Rudding Park was mentioned as a venue for an overnighter, several however want the same drinks package as last time.

Suggestions of other venues to be tabled next week when The Chair will be in Malta.

Christmas Party

President again spoke eloquently on supporting the golf club. Suggesting that a Mohg should advise a member of the Board of our concerns on the catering front. Shagpile had spoken to a Board member who said that the Board was aware of many complaints.

However the MOHGS decided that they would eat in the clubhouse on the Christmas Party day regardless of the concerns over food.

After several votes it was agreed that a buffet was required and that someone(???) would approach the caterers with our requirements and get a price.

By this time (1.50) The Assistant Deputy Scribe had to leave to recover his computer from the menders so he left and is unaware of further discussions at the meeting.

Everyone will be pleased to know that the computer is now fit and well.

MINUTES FOR MONDAY 23 OCTOBER IN THE CLUBHOUSE.

PRESENT: C.D, G.A, P.F, B.H, K.S, P.L, M.M, D.G-M, M.S, D.F, T.M, F.B, L.W(left early).

It was decided that if a ball is lost in leaves and all players are in agreement, another ball may be dropped to replace the lost one. Bunkers were treated as GUR and there were preferred lies on the fairway.

FINANCES: £2.70 was collected in swears and is in the safekeeping of the Chair.

RESULTS: There was one 2 recorded by Two Beers on the 14th. D’soD were Shagpile and Winscales with 23 points apiece. DDoD was the Chair with 24 points. The Rabbi was runner up with a creditable 39 points. The winner with a magnificent 41 points was the ever popular Laird. The joint duffers will each receive 2 extra shots.

TOASTS: To Lewis Hamilton for his victory in the US Grand Prix in Austin, Texas.

LAST TIMES MINUTES WERE ACCEPTED.

CHRISTMAS PARTY:

The Chair reported that he had further first hand knowledge of the ineptitude of the current caterers. Delboy was dining at the club on Sunday. He ordered a bacon sarnie, only to be informed that the bacon was off the menu. Delboy readjusted his expectations and ordered a chicken Chow Mein. To his horror and disbelief, he discovered upon imbibing the first mouthful that the pesky stuff was cold. He was forced to ask for it to be reheated.

The above paragraph was a precursor into discussions as to the venue of the Christmas party. Needless to say there was a bias beginning to build up against using the club caterers. However it appears that the chances of a shared table are slim if not impossible. The Geezer suggested that someone should approach a Board member to voice concerns about the unsuitability of the caterers but no one appeared willing to take up the cudgels.
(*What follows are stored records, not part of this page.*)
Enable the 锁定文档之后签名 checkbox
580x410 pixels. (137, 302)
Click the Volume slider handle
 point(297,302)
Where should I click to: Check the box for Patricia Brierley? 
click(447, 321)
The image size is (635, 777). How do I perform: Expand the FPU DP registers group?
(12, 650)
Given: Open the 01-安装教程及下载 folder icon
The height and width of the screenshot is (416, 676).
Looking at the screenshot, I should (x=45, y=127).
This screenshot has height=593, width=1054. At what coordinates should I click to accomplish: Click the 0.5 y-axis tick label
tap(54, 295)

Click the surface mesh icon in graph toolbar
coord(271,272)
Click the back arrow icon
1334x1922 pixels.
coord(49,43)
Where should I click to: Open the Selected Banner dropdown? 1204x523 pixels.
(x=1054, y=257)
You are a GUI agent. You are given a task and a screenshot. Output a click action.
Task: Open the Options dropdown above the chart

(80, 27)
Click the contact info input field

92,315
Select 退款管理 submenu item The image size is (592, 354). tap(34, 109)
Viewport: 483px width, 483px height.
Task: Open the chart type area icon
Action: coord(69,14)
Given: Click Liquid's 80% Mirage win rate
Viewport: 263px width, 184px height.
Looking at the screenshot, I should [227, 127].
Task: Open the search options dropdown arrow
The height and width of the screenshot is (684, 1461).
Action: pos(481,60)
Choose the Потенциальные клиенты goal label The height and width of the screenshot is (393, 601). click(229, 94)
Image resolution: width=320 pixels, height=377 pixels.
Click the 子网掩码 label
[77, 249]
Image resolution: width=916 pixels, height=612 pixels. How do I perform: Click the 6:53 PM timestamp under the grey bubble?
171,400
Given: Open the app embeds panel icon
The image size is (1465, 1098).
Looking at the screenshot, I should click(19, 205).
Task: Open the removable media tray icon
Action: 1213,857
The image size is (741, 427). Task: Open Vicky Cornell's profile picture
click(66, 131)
The Chair gave an impromptu historical perspective on the Christmas Party venues to date. At first there was golf (3 clubs plus putter), then drinks and games in the clubhouse and finally a trip into Morpeth for an Indian. Next there was a shared table including impressive ham and stotties and pease pudding sandwiches in the clubhouse plus the usual activities. Finally the venue remained the clubhouse with the usual activities but the in house caterers provided refreshments, which he deemed lacked quality and finesse.

*The date of the party is set for Monday 11 December.

# There will be the customary golf with cubs plus putter.

+ Games in the clubhouse to be ratified at a later date.

The President has long been a champion of the in house caterers and spoke eloquently about the need for members to support their clubs whenever possible in these harsh competitive times when clubs are struggling to make ends meet. He also observed that we are now a bigger group than in times gone by and that many may not wish to stay for a long drawn out session # Herbie suggested that we approach the caterers with a defined menu in mind and see if they could meet our expectations and at what cost.

# Shagpile gallantly offered to collect some of the Gosforth members in his own car and transport them to the party to save them the bother of leaving cars overnight in the car park.

* Dewey and the Laird both apologised for their absences as they will be away for the Christmas period.

Today’s meeting did not reach any firm conclusions but there is every possibility that more headway will be made next week by which time members will have had the opportunity to absorb the information and attend the next meeting with renewed vigour, determination and bristling with ideas to make 2017 the best party ever.

Meeting closed at 1.15pm.

Kwok.

MINUTES FOR MONDAY 9 OCTOBER AT BURGHAM GC.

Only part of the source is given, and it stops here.